It’s a shame, he used to recognize Peak …
The estimates of climate change use the largest (exaggerated) estimates of how much coal, oil and nat. gas remain. An accurate estimate wouldn’t change the urgency of powering down and relocalizing, but it would change the math a little. More important, recognizing that depletion will force us to reduce our carbon footprint whether we want to or not might bypass some of the climate denial.
Reblogged this on nuclear-news.
Nuclear energy is NOT carbon-emission free, low carbon or no carbon.
Nuclear power plants release massive amounts of Carbon14 which is converted to CO2 in the atmosphere:
>> “Nuclear power plants operating under even standard conditions release annually about 92.5 X 10-to-the-10th-power Bq of radiocarbon (14C) to the environment for generating 1GW of electrical energy.”
SO MULTIPLY approx. 390 GW of annual nuclear energy by 92.5 X 10-to-the-10th-power Bq of radiocarbon and that’s how much Carbon14 is released EVERY YEAR.
And that’s just from civilian reactors.
>> “Accidents in nuclear power plants cause emission of large amount of 14C, which is an integral part of the general radioisotope contamination.”
SO CARBON14 is a big component of radioactive contamination after nuclear accidents.

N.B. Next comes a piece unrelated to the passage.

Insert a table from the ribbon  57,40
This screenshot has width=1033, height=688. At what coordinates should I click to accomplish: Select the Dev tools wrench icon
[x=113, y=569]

>> “Chernobyl NPP accident caused a discharge of radiocarbon as fine-grained reactor graphite and carbon dioxide”
>> “…Chernobyl-born radiocarbon may appear 1.26 times more detrimental to heredity of man than radiocaesium”
SO CARBON14 may be worse for man than cesium.
http://www.geochronometria.pl/pdf/geo_23/Geo23_10.pdf
>> “Once formed, the carbon-14 is quickly oxidized to produce carbon dioxide, CO2”
http://www.preparatorychemistry.com/bishop_book_atoms_16.pdf
Carbon14—>CO2—->climate change
We classify nuclear as “low-carbon” in comparison to fossil fuels; it is generally high-carbon when compared to renewables. Radioactive carbon is, of course, another side of the carbon issue and is clearly more dangerous to human health than standard carbon–especially under accident conditions when large amounts are released. Anyone else want to comment?